As to letters, my case is peculiar. I write such things exactly as easily and as rapidly as I would utter the same topics in conversation; indeed, epistolary expression is with me largely replacing conversation, as my condition of nervous prostration becomes more and more acute. I cannot bear to talk much now, and am becoming as silent as the Spectator himself! My loquacity extends itself on paper.

H.P. Lovecraft to Rheinhart Kleiner, 23 December 1917

In his H.P. Lovecraft: A Biography, L. Sprague de Camp estimated that Lovecraft wrote nearly 100,000 letters in his lifetime. S.T. Joshi seconds this estimate in his “A Look at Lovecraft’s Letters" (in Selected Papers on Lovecraft). Of these, Joshi estimates that only about one-fifth survive—roughly 20,000. Of these, less than a thousand (930) were printed in Arkham House’s Selected Letters I (1911–1924), Selected Letters II (1925–1929), Selected Letters III (1929–1931), Selected Letters IV (1932–1934), and Selected Letters V (1934–1937). These letters were highly abridged, and Joshi points out that the unabridged versions of the Selected Letters would be at least twice their printed size. Thus, the unabridged versions of all of Lovecraft’s extant letters would require approximately 200 volumes the same size.

In addition to Arkham House’s Selected Letters volumes, Hippocampus Press, Necronomicon Press, and NightShade Books have printed several collections of Lovecraft’s letters to specific correspondents. NightShade Books has even printed the joint Lovecraft-Wandrei correspondence in Mysteries of Time and Spirit: The Letters of H.P. Lovecraft and Donald Wandrei. In addition, Necronomicon Press has printed H.P. Lovecraft in the Argosy: Collected Correspondence from the Munsey Magazines, a series of letters resulting from “the sentimental stories of Fred Jackson.”

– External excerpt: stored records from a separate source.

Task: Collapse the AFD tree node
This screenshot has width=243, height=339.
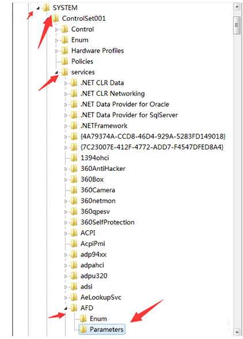Action: 66,308
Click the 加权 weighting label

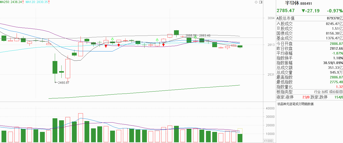click(325, 92)
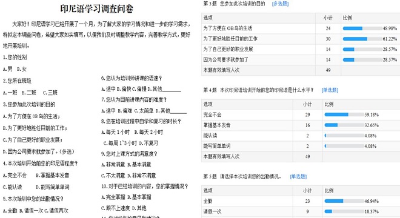The height and width of the screenshot is (218, 400).
Task: Click the 61.22% progress bar for 胜任目前的工作
Action: (x=362, y=39)
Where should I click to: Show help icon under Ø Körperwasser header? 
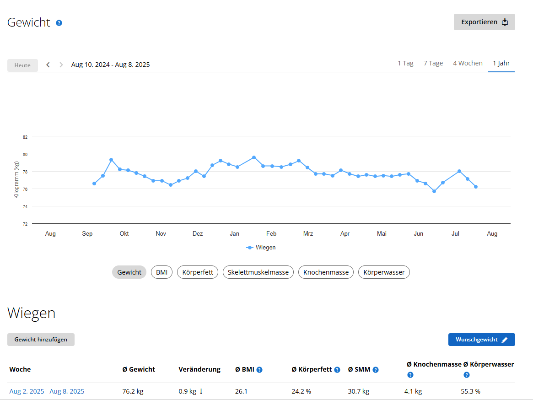point(467,375)
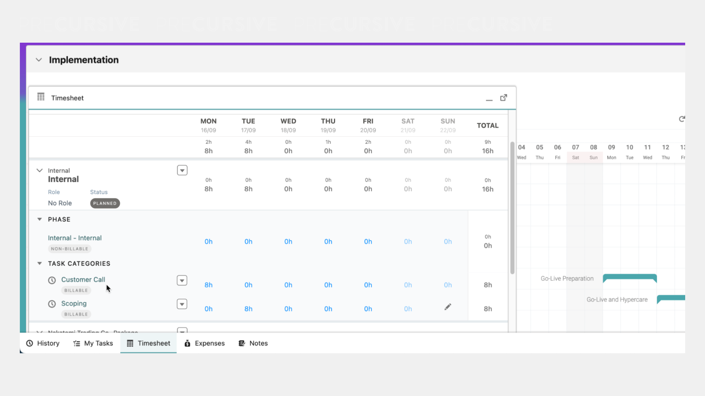The width and height of the screenshot is (705, 396).
Task: Pop out the Timesheet panel
Action: pyautogui.click(x=504, y=98)
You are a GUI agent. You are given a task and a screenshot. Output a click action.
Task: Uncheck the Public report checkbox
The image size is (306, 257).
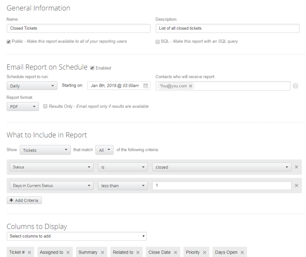pyautogui.click(x=8, y=42)
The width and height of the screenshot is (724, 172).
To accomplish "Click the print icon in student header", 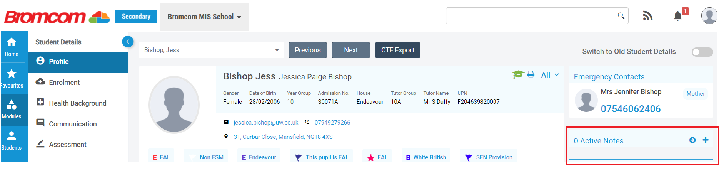I will (x=531, y=74).
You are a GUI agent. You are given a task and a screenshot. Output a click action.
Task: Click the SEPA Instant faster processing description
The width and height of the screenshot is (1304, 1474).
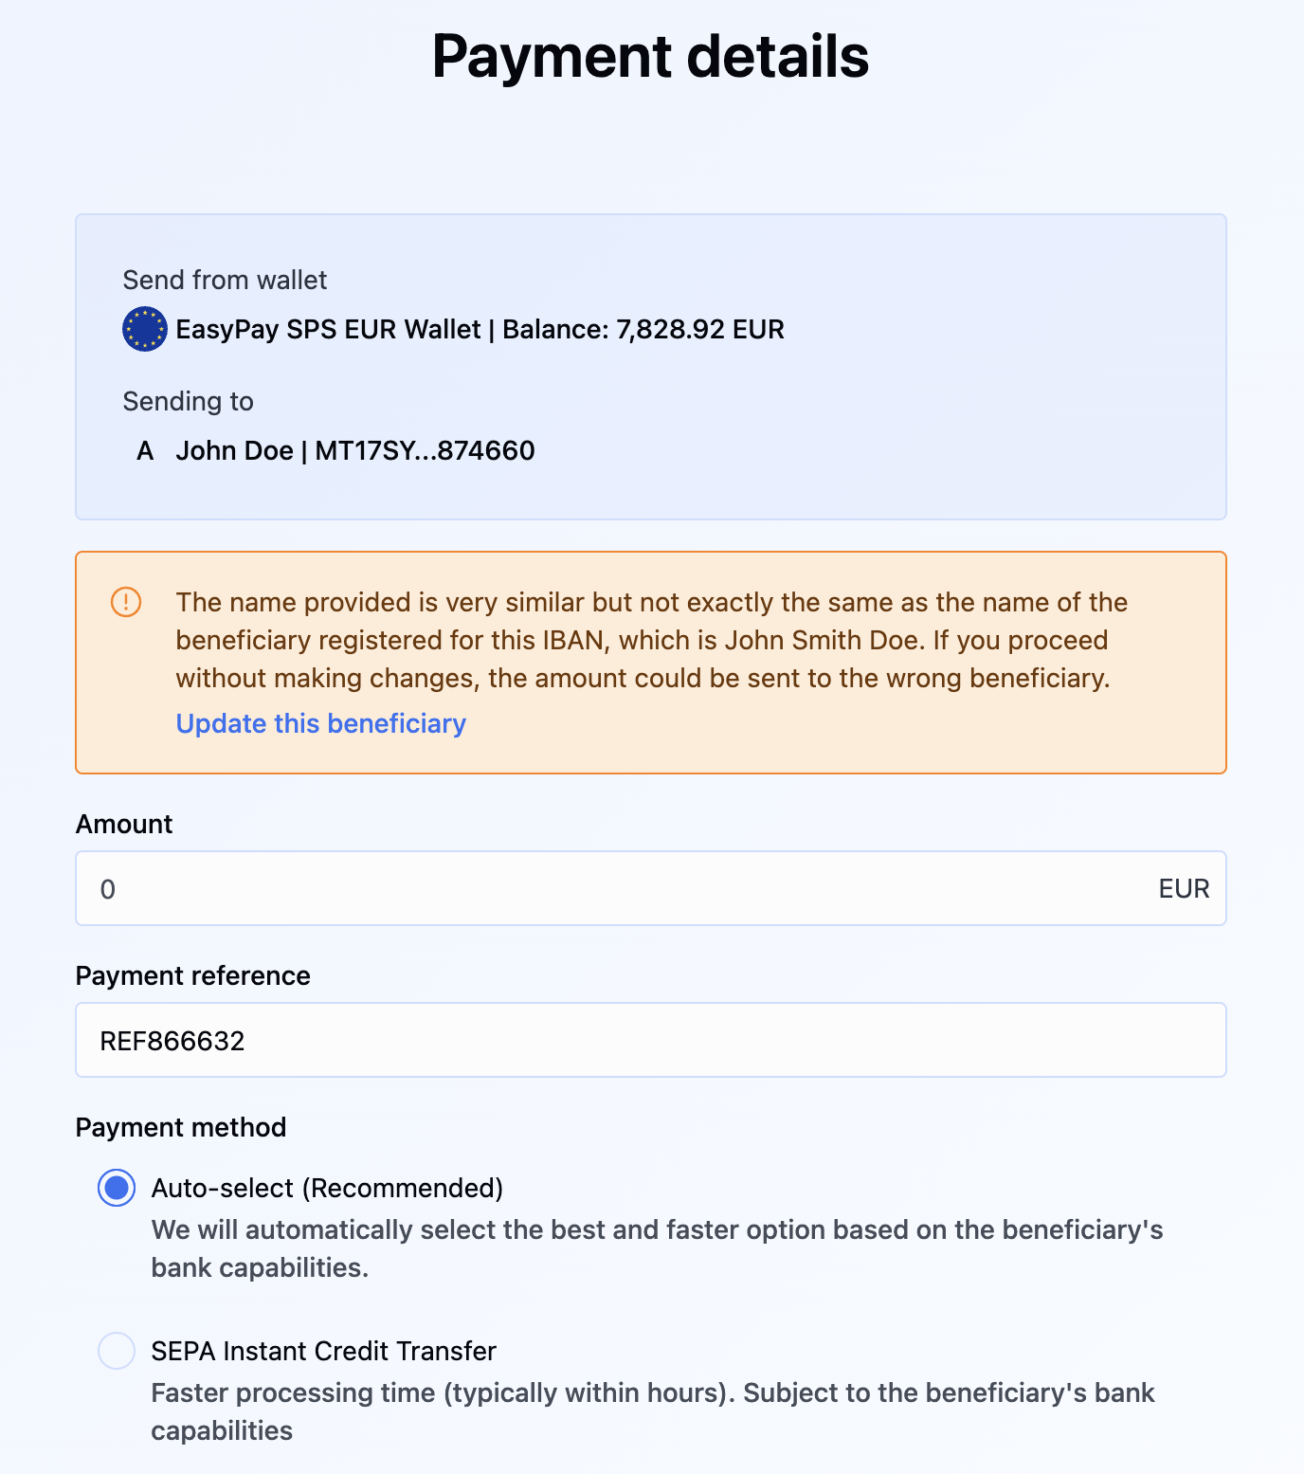pos(652,1411)
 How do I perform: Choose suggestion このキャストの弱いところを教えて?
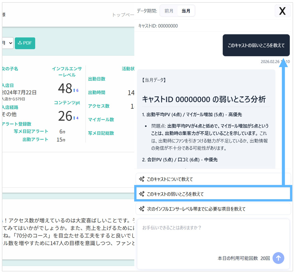(x=213, y=194)
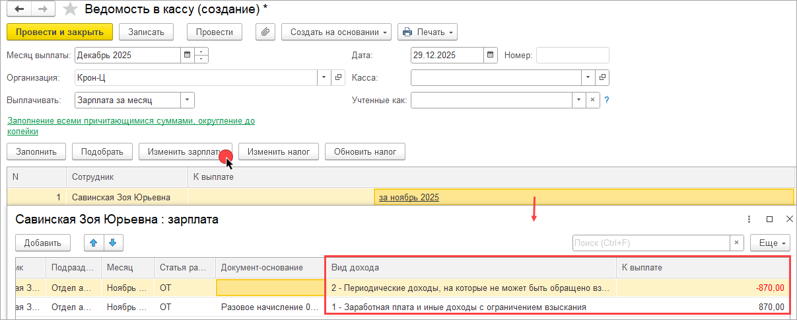
Task: Expand the Касса dropdown list
Action: (588, 78)
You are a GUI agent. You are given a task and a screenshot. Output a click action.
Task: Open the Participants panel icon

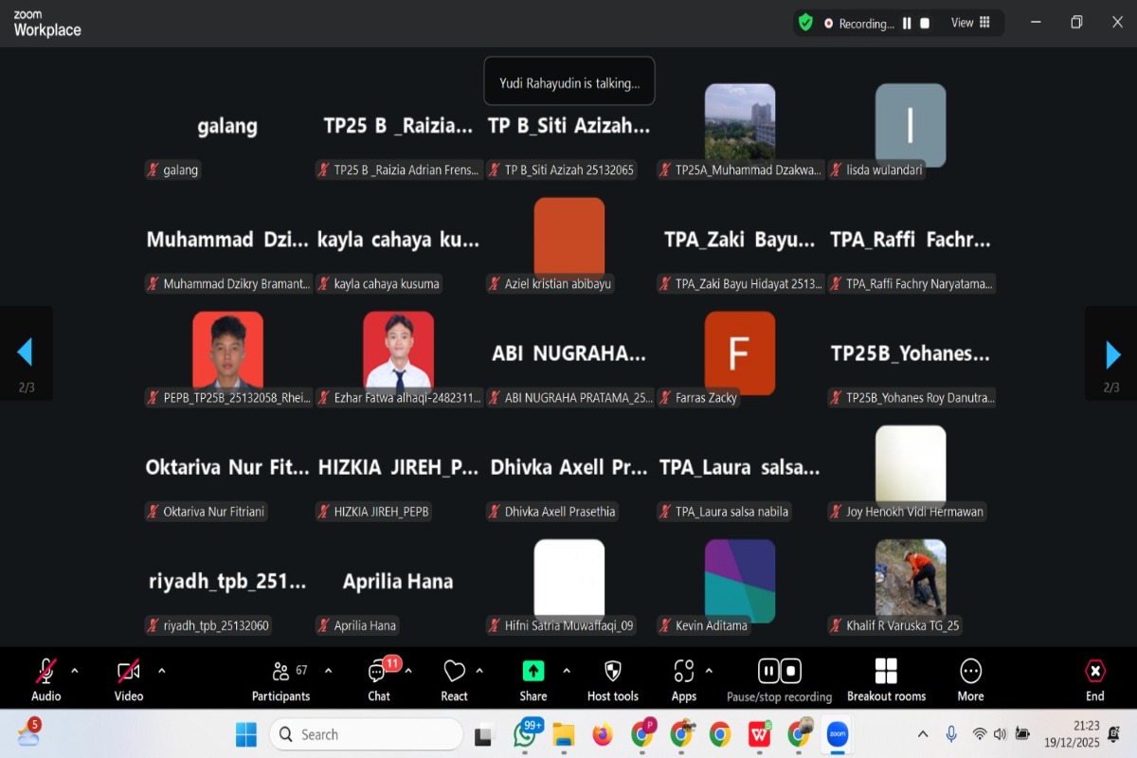pos(280,672)
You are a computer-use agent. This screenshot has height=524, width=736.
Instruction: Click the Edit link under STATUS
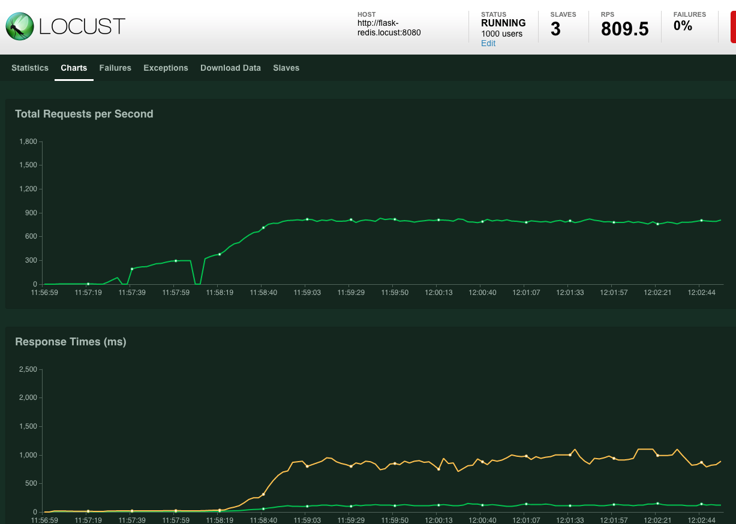pos(488,43)
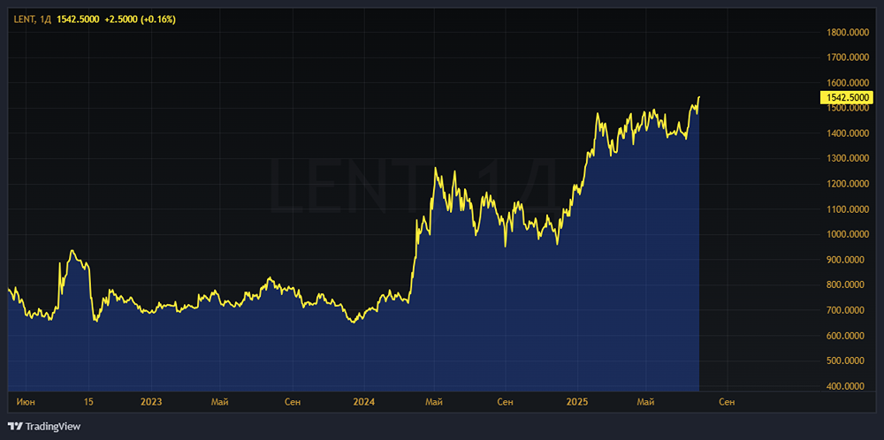Image resolution: width=884 pixels, height=440 pixels.
Task: Click the first Май label after 2023
Action: pyautogui.click(x=220, y=402)
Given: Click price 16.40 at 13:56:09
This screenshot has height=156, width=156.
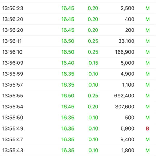Looking at the screenshot, I should coord(68,63).
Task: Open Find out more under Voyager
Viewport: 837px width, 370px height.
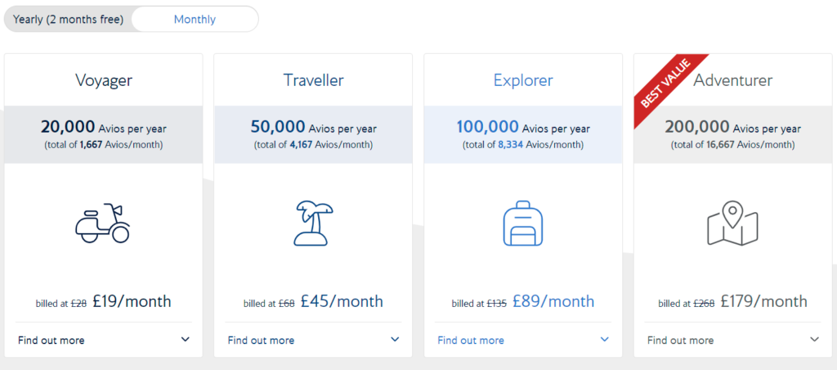Action: pos(51,340)
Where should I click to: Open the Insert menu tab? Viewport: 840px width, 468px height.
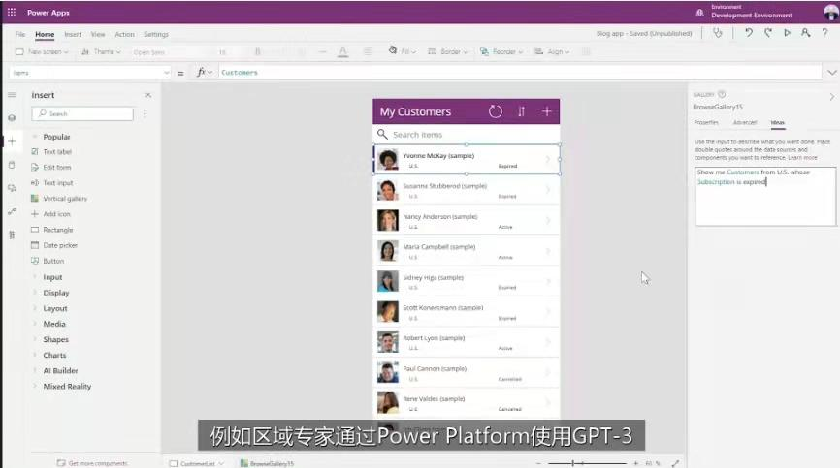(x=73, y=34)
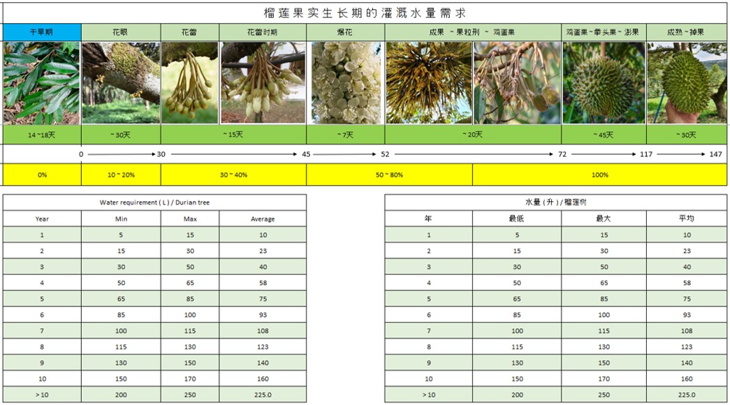This screenshot has width=730, height=405.
Task: Click the yellow 10 ~ 20% cell
Action: pos(121,175)
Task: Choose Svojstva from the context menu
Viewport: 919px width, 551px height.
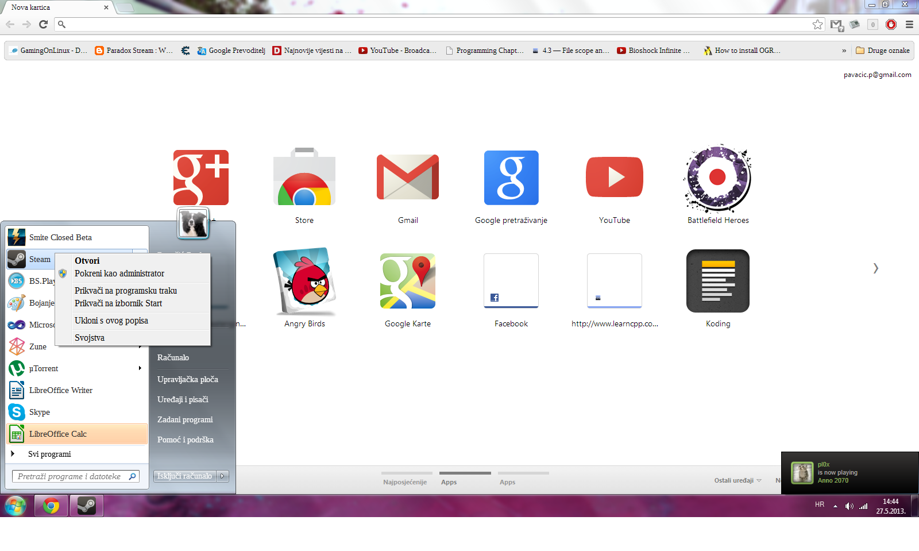Action: 90,338
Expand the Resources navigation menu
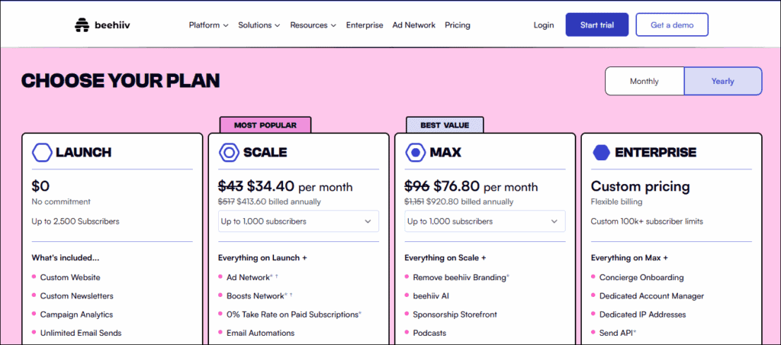 pos(313,25)
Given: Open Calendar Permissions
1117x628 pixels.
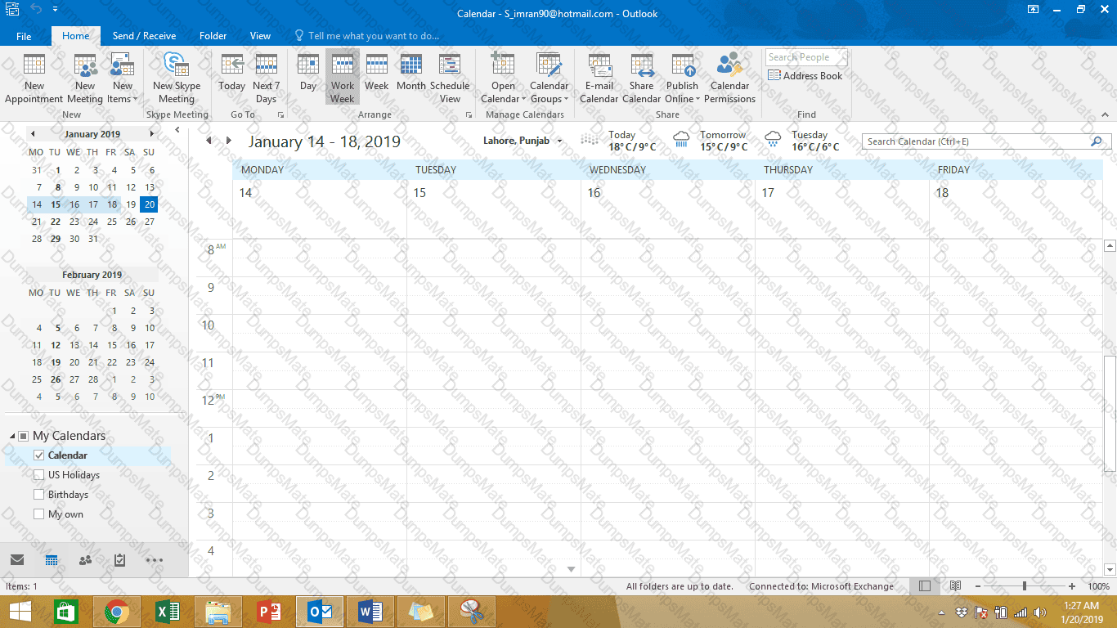Looking at the screenshot, I should [729, 79].
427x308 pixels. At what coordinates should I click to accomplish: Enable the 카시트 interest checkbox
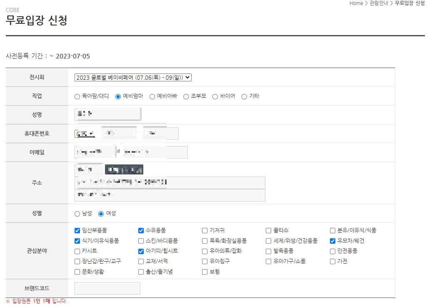[77, 251]
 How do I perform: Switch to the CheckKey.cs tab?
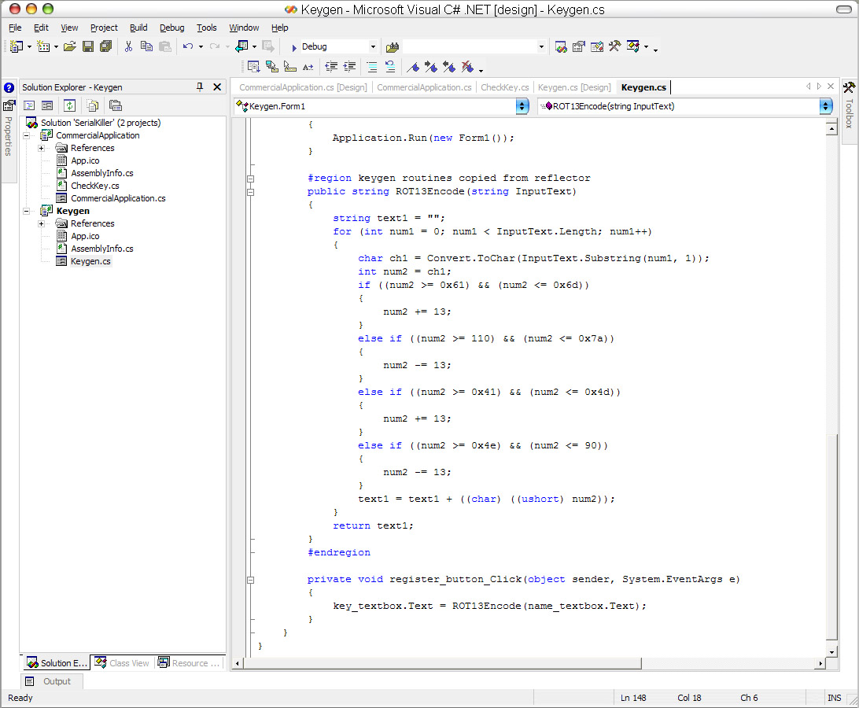(504, 87)
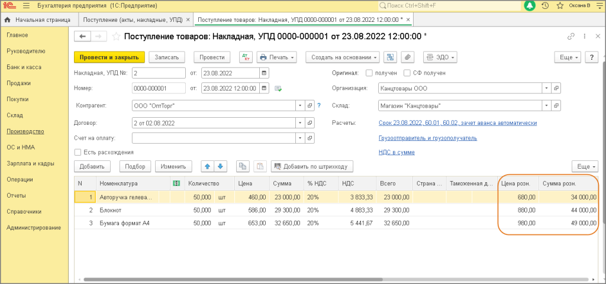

Some have complained that Lovecraft should have spent more time writing fiction and less time corresponding. They argue that Lovecraft’s doing so would have produced more horror fiction for the world to enjoy. However, many have discovered that Lovecraft’s letters are just as enjoyable, if not more enjoyable, than his fiction. In his letters, Lovecraft doesn’t have the constraints placed upon him that he does in writing fiction. He is free to describe his philosophy, his interests, and his dreams, the descriptions of which are sometimes superior to his fiction.

One thing seems quite clear: Lovecraft’s fiction may never be considered literature by academia—but his correspondence makes it very clear that he was “a man of letters.”